Provided entries below:

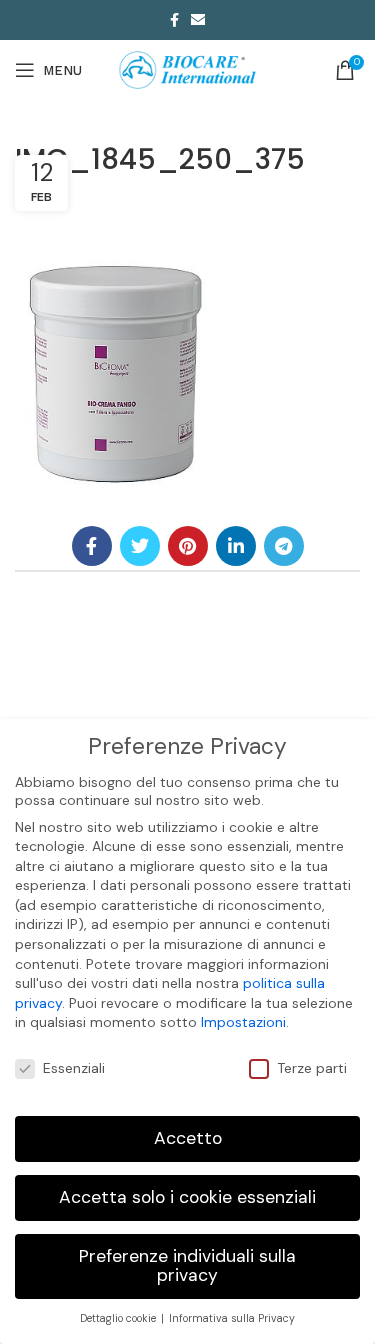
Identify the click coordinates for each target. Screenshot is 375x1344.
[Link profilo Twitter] (140, 546)
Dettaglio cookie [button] (119, 1318)
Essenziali (74, 1068)
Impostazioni (243, 1022)
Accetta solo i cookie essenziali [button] (187, 1197)
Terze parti (312, 1068)
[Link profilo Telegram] (284, 546)
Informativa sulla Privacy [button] (232, 1318)
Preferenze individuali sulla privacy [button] (187, 1266)
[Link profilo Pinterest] (188, 546)
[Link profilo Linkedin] (236, 546)
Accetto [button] (188, 1138)
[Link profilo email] (198, 20)
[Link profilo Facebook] (174, 20)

End of Provided entries.

Exercise requirements: Retype the data above as given, letting no picture into the copy.

Response:
Identify the click coordinates for each target. Screenshot is 375x1344.
[Link profilo Twitter] (140, 546)
Dettaglio cookie [button] (119, 1318)
Essenziali (74, 1068)
Impostazioni (243, 1022)
Accetta solo i cookie essenziali [button] (187, 1197)
Terze parti (312, 1068)
[Link profilo Telegram] (284, 546)
Informativa sulla Privacy [button] (232, 1318)
Preferenze individuali sulla privacy [button] (187, 1266)
[Link profilo Pinterest] (188, 546)
[Link profilo Linkedin] (236, 546)
Accetto [button] (188, 1138)
[Link profilo email] (198, 20)
[Link profilo Facebook] (174, 20)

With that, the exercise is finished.